Sur le vieux continent, les taux de mortalité dus au froid se situent entre 25 et 300 décès pour 100 000 habitants. Selon les estimations de l’ouvrage, dans un scénario de réchauffement de 3ºC, ces chiffres connaîtraient au siècle prochain une réduction négligeable. Ils se situeraient entre 29 et 225 décès pour 100 000 habitants. Les territoires les plus touchés seront l’Irlande (où ils doubleraient presque), la Norvège et la Suède, les mêmes qui s’attendent à une forte augmentation de leur population de plus de 85 ans.
C’est tout le contraire qui se produit avec la chaleur : les taux varient entre 0,6 et 47 décès pour 100 000 habitants. Les plus faibles sont enregistrés au Royaume-Uni et dans les pays scandinaves. La Croatie et les régions les plus méridionales du vieux continent sont celles où les records sont les plus élevés. Dans le même scénario, une augmentation de 3ºC de la température de la planète, ces chiffres augmenterait de plus de 13 %. Autrement dit, cela pourrait tuer 55 000 citoyens supplémentaires par an. « A chaque dixième qui augmente, l’impact sera plus grand », prévient Royé.
Il est important où vous vivez
Cet impact est également influencé par des facteurs. Par exemple, dans les zones urbaines, il sera beaucoup plus élevé que dans les zones rurales. Dans le premier environnement, un effet appelé îlot de chaleur se produit (il absorbe plus de chaleur et a plus de difficulté à l’expulser), qui augmente également les températures la nuit. De plus, vivre à proximité de parcs et d’espaces verts peut également atténuer grandement l’exposition à la chaleur, développe le chercheur du FIC.
Le quartier dans lequel vous habitez est également lié, poursuit Royé. « 40ºC à Séville, ce n’est pas la même chose qu’à Bilbao ». La température est la même, mais dans la ville andalouse, elle est plus fréquente, donc sa population est plus habituée et adaptée, dit-il. Il ne faut pas non plus oublier la situation socio-économique : « Les plus vulnérables sont précisément les groupes qui disposent du moins de ressources ».

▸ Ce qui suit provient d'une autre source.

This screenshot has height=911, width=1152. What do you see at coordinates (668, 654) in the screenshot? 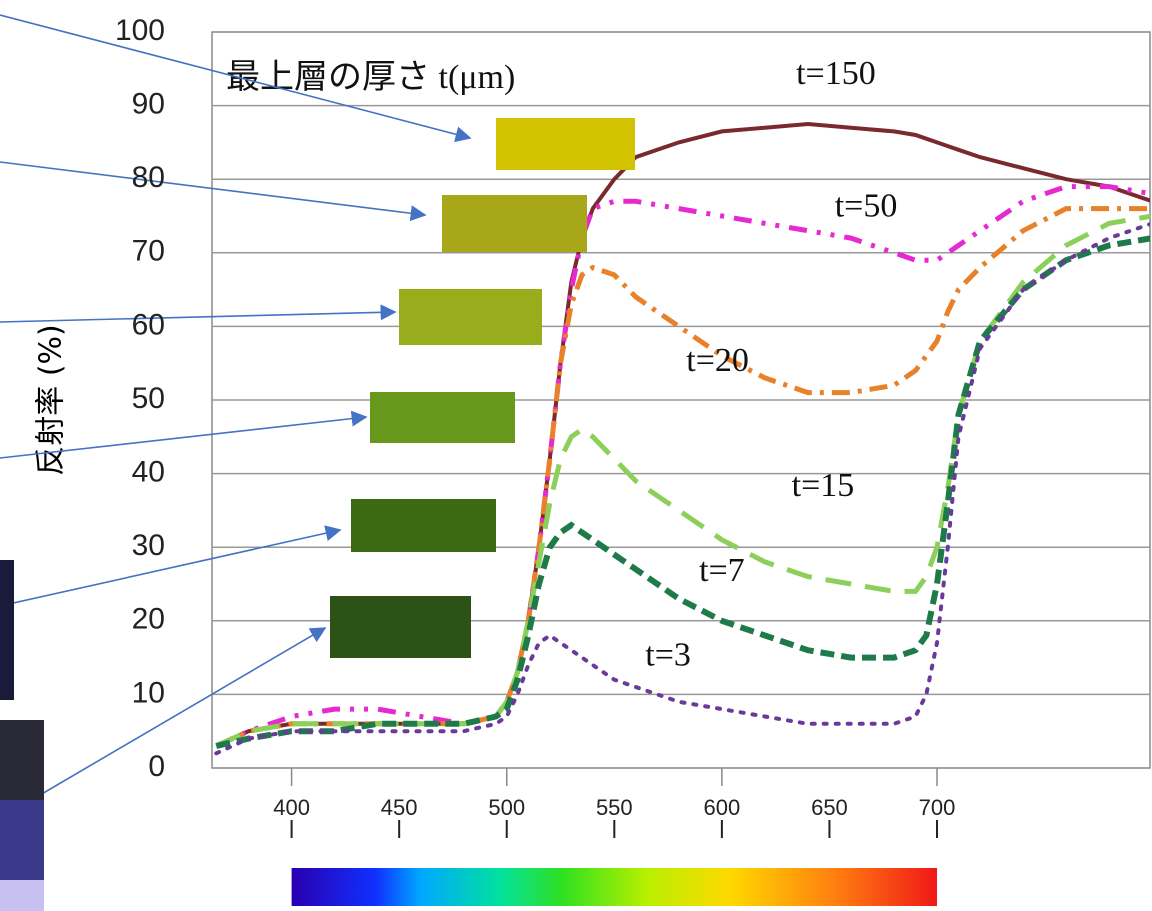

Traverser une canicule alors qu’on peut utiliser la climatisation chez soi n’est pas la même chose que lorsqu’on n’en a pas les moyens, illustre le chercheur. Donc pour lui, « La meilleure mesure pour lutter contre le changement climatique est de réduire les inégalités ». Pour survivre à des températures extrêmes, il est nécessaire de reconditionner les maisons et les villes ; si la population en a les moyens, elle pourra s’adapter beaucoup plus facilement.

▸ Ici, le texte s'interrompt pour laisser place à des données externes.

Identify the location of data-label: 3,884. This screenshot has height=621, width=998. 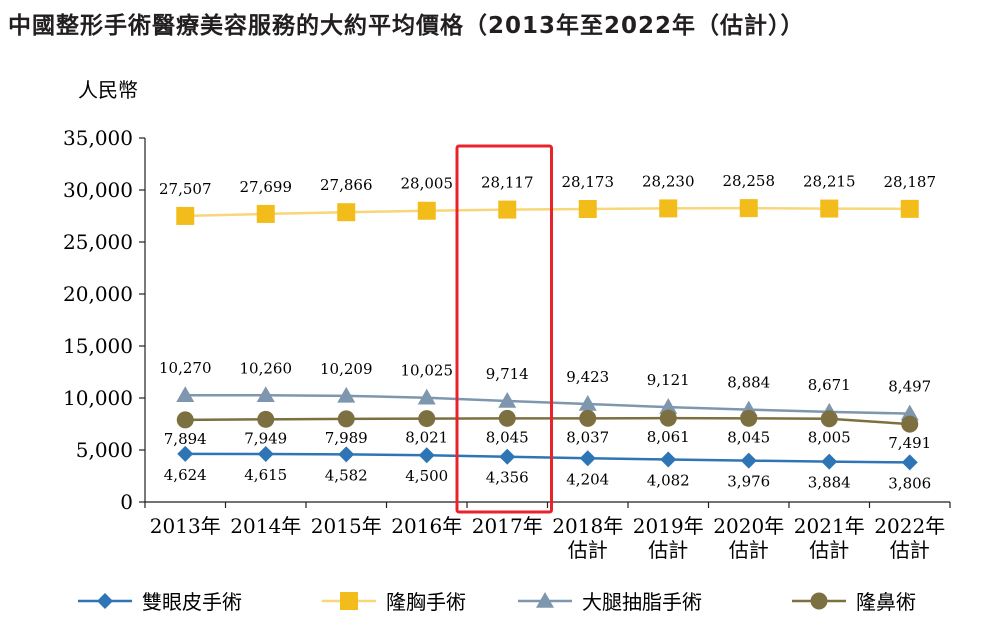
(830, 483).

Ce n’est pas la première étude à prédire l’effet des températures élevées et basses sur la mortalité. En février dernier, une étude publiée dans La santé planétaire du Lancet prévoit que d’ici 2090, la mortalité causée par la chaleur sera augmenté de 70% en Espagne. En revanche, celle provoquée par le froid ne sera réduite que de 7,5 %.
Une autre enquête sur Communications naturellespublié le même mois, prédit que la population mondiale de plus de 65 ans passera de 9% actuellement à 16% en 2050. Selon ces travaux, en tenant compte du vieillissement, en Espagne, une augmentation de 3ºC de la température mondiale, La mortalité due aux températures élevées augmenterait de 4,8%. Dans la même situation, les décès dus aux basses températures devraient être réduits jusqu’à 1,6 %. Cependant, en incluant une population de plus en plus âgée, cette diminution n’est que de 0,3 %.
Royé explique que des recherches comme celle publiée par The Lancet Public Health représentent des conclusions « très importantes ». Le chercheur soutient que ces résultats ont un impact direct sur la vie des gens à court, moyen et long terme. « Nous devons commencer dès maintenant par des mesures d’adaptation et d’atténuation de ces processus extrêmes », dit-il. Le scientifique cite en exemple les villes de Paris et de Barcelone, qui ont multiplié les espaces verts et les refuges climatiques. Il alerte également sur le danger en Espagne, qui connaît une forte augmentation des températures et un vieillissement important de la population. « C’est une bombe », prévient-il.